WORK REQUIRED
Print every line of the records below word for word, leaving out the pictures.
[start GIVEN RECORDS]
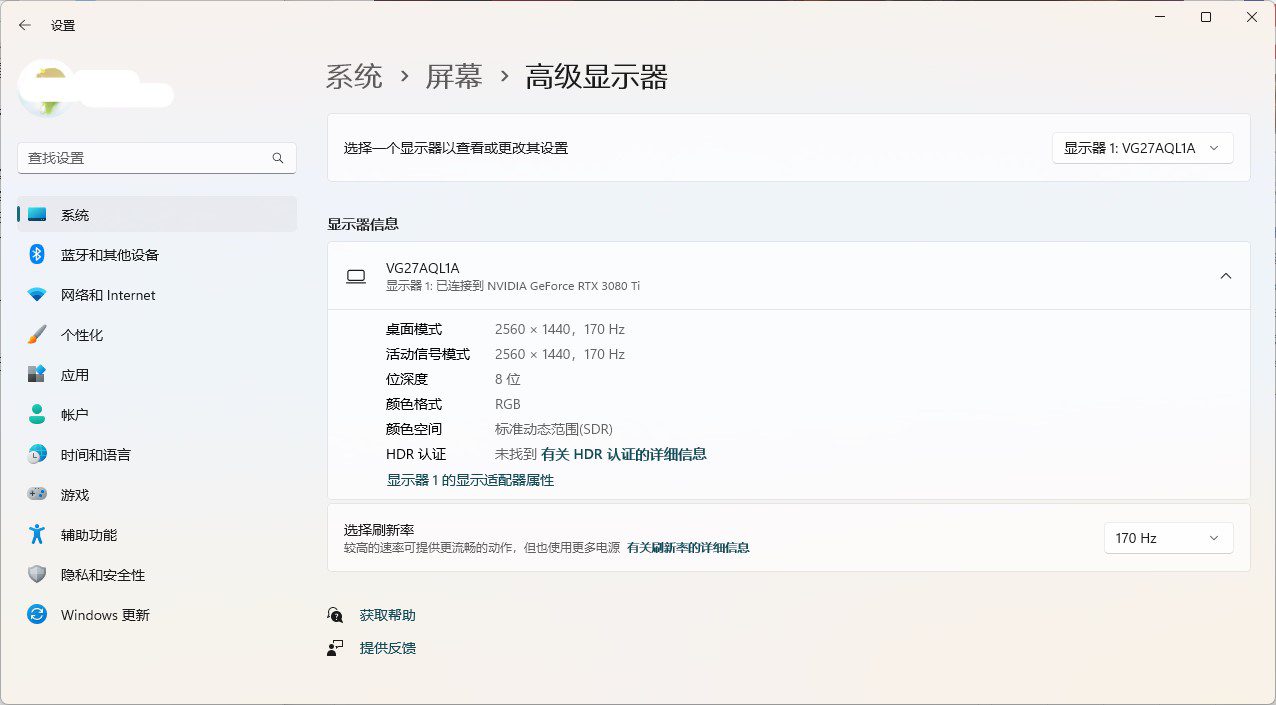This screenshot has height=705, width=1276.
Task: Open Privacy and security (隐私和安全性) settings
Action: click(102, 575)
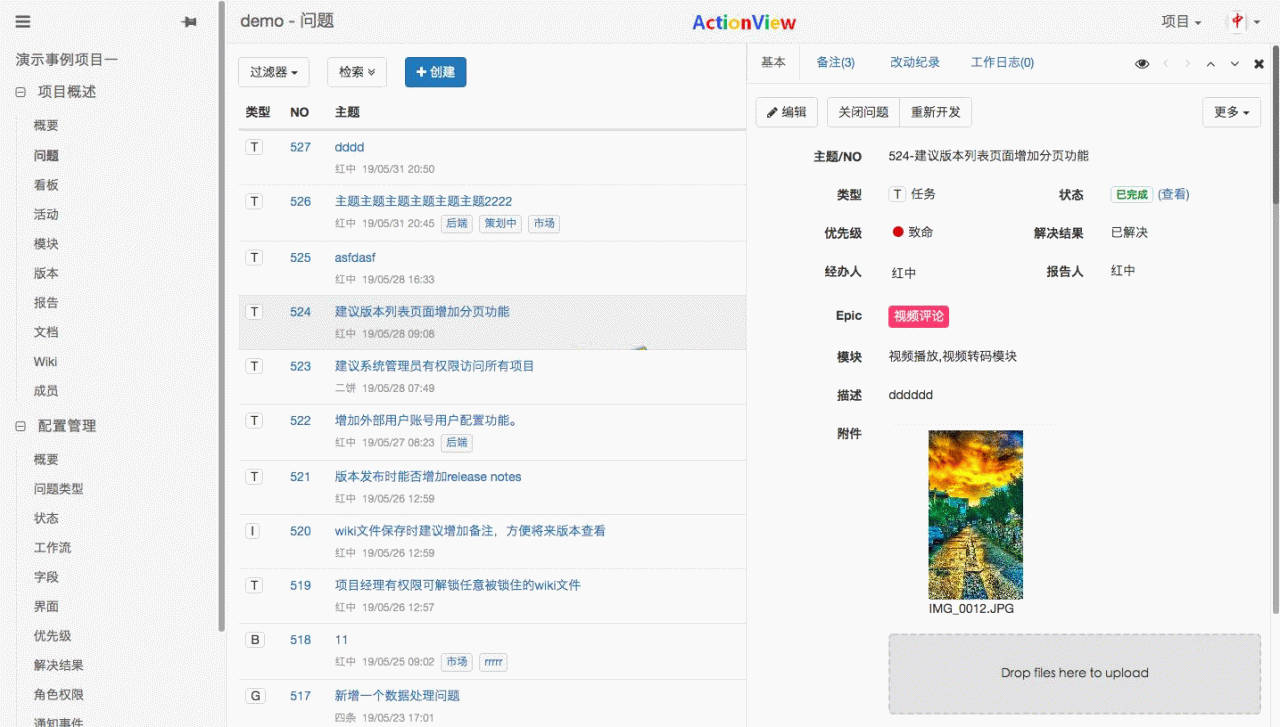
Task: Close the issue detail panel
Action: tap(1259, 63)
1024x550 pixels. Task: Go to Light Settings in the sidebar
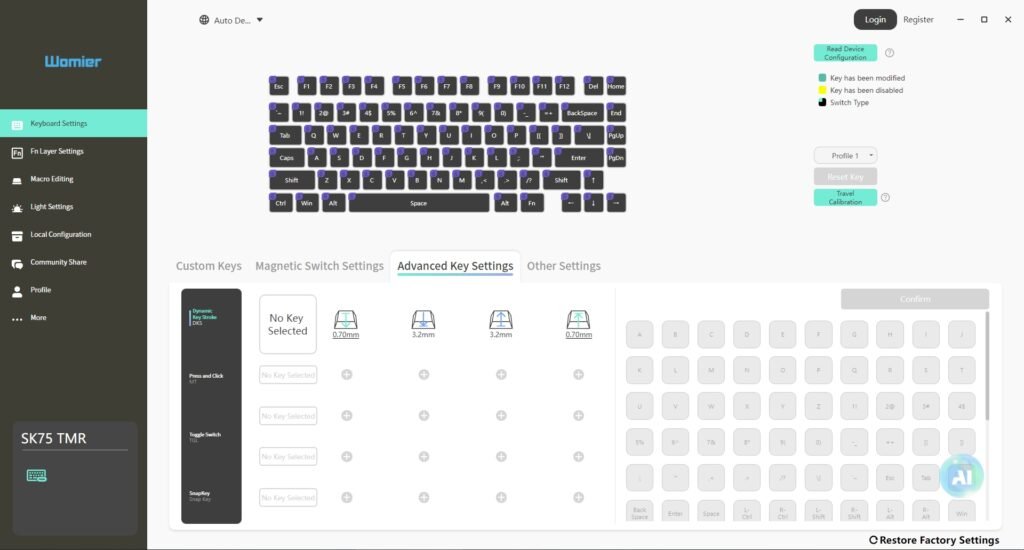point(51,207)
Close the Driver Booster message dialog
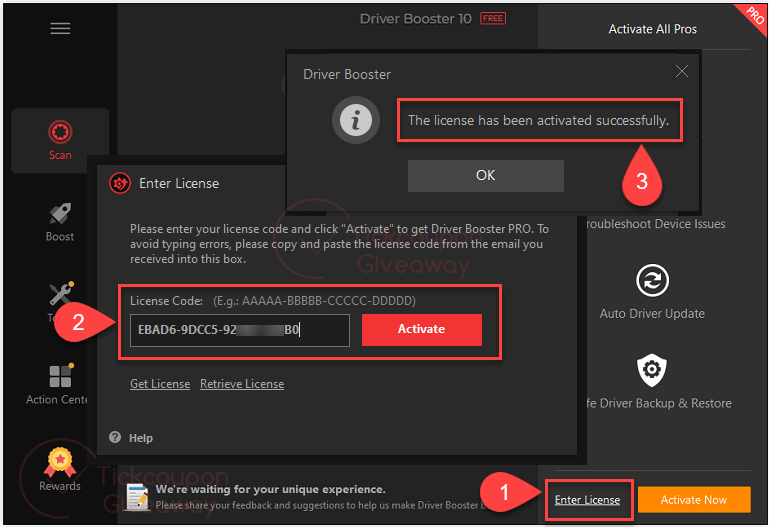Image resolution: width=770 pixels, height=527 pixels. click(x=682, y=72)
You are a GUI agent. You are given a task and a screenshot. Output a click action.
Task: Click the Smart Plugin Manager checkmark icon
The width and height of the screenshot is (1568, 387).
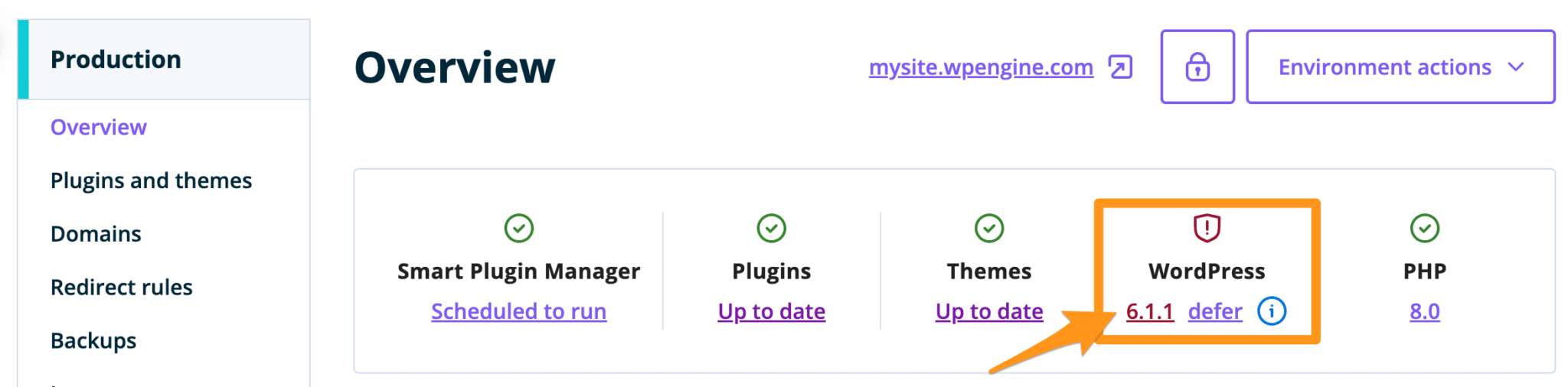pos(518,228)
[end GIVEN RECORDS]
RESULT OF THIS EXERCISE
This screenshot has height=705, width=1276.
Task: Open Privacy and security (隐私和安全性) settings
Action: click(102, 575)
Task: Close the issue detail panel
Action: tap(1259, 63)
1024x550 pixels. Task: Go to Light Settings in the sidebar
point(51,207)
Close the Driver Booster message dialog
Image resolution: width=770 pixels, height=527 pixels. click(x=682, y=72)
You are a GUI agent. You are given a task and a screenshot. Output a click action.
Task: Click the Smart Plugin Manager checkmark icon
The width and height of the screenshot is (1568, 387).
pos(518,228)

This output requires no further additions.